Thanks for the responses. I already got a pair of pants coming via PM. Will wait on the top for more funds. Thanks K! I'll refresh this post when I save some more cheese.


----------



## Michael Swetz (Jul 27, 2009)

Aron Paul said:


> I'm selling an xue suit in good to very good condition for a steal price of 450 and you pay shipping. Only real wear on suit is right bicep area! Rest of suit is almost new. Selling because I've ordered comp. Suit.

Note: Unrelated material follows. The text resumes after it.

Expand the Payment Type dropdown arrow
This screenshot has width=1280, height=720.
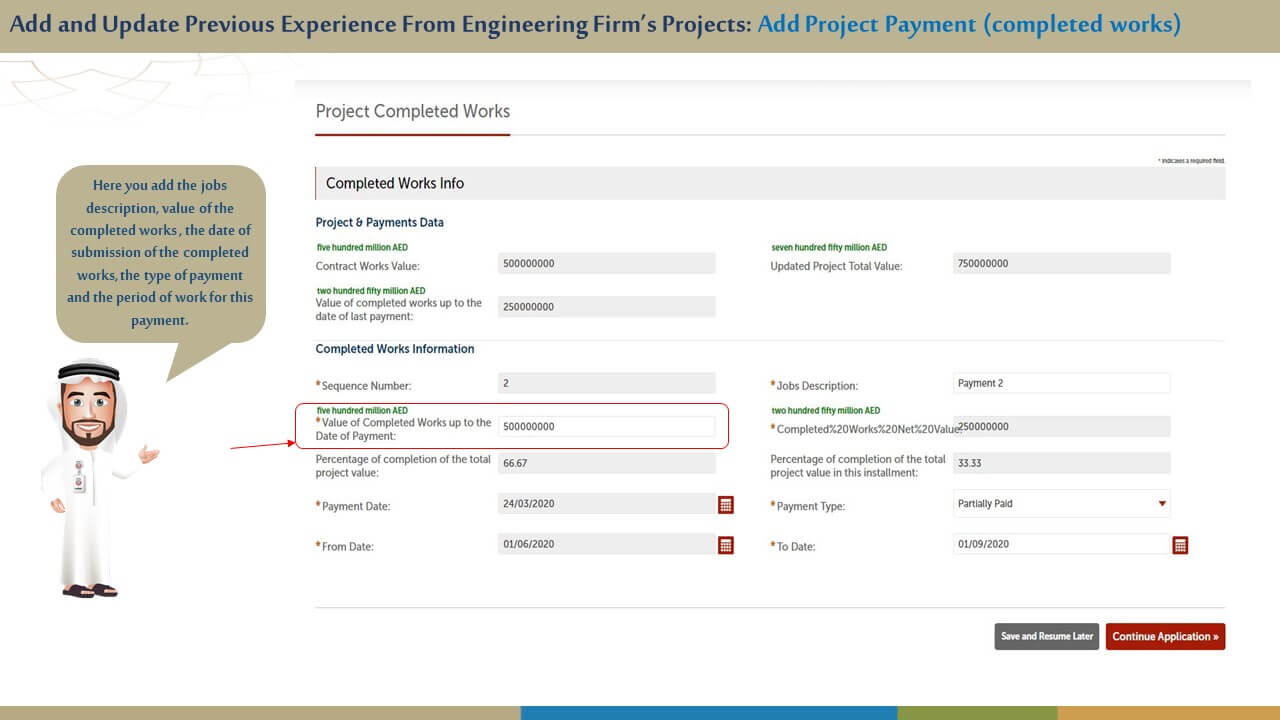click(x=1161, y=504)
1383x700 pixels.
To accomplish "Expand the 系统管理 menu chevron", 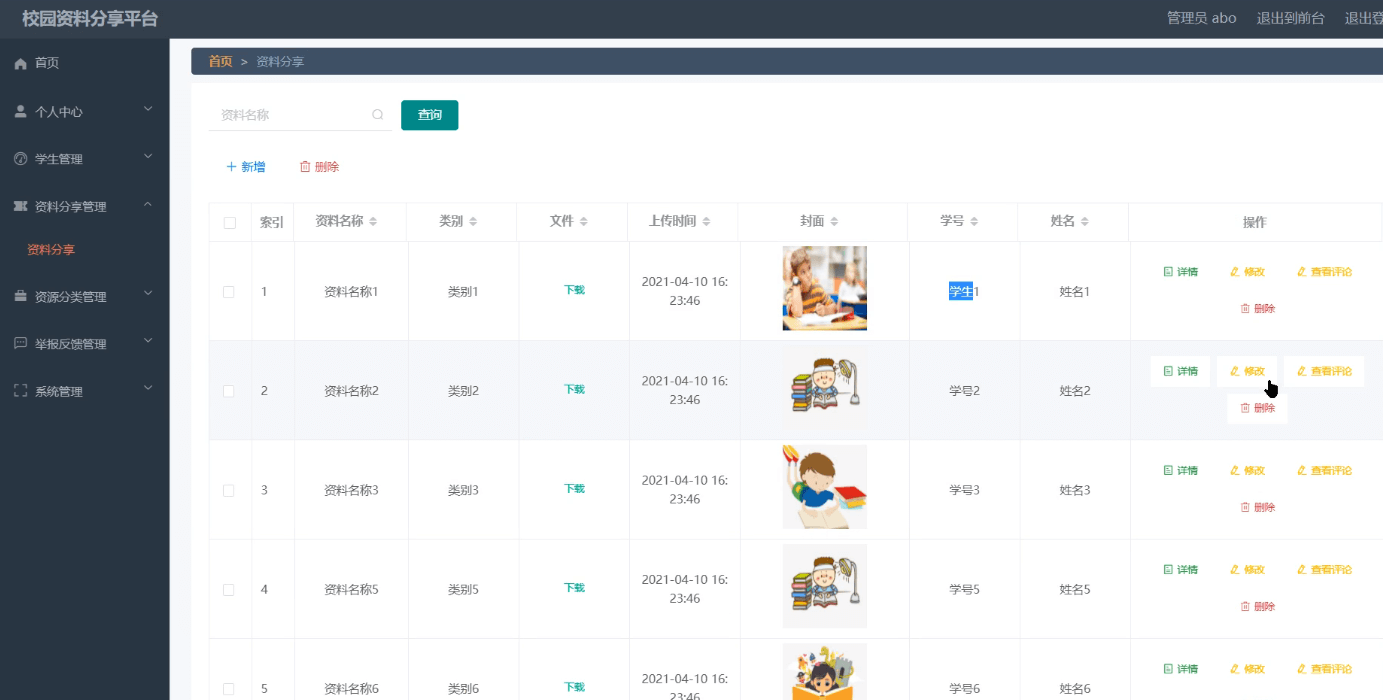I will coord(148,390).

The suit is training weight and I can email pics on request..#4016882595


What size individual would it fit?


----------



## Aron Paul (Feb 17, 2010)

Suit will fit someone from about 5"7 to 5"10 about 170 to about 190 or so. I'm 5"8 180 and it fits me with room and has been worn by a few a little bigger than myself.


----------



## Michael Swetz (Jul 27, 2009)

That's too bad. I'm 6'0'' and 155. There's just nothing left for skinny Americans anymore.


----------



## Kevin Barrett (Dec 16, 2009)

Aron where are you located? Can you send me pics. Im still short and fat Mike.


----------



## Tom Moorcroft (Aug 27, 2008)

I'm new to FR style decoy work (first time yesterday, borrowed someone's comp suit so I got my a$$ kicked, but going back for more), interested in a semi comp or training suit in good condition. 5'9", 140 lbs. Drop me a line if you have something that might work.


----------



## Konnie Hein (Jun 14, 2006)

Tom, you're coming back after that hit to the chest??!!!


----------



## Tom Moorcroft (Aug 27, 2008)

Round 1: Sniper with a crushing blow to the chest
Round 2: Tom with that sweet escape
Round 3: pretty sure I've got no chance to win any more rounds


----------



## Geoff Empey (Jan 8, 2008)

Tom Moorcroft said:


> Round 1: Sniper with a crushing blow to the chest
> Round 2: Tom with that sweet escape
> Round 3: pretty sure I've got no chance to win any more rounds


LOL!!! 

Atta boy Tom!


----------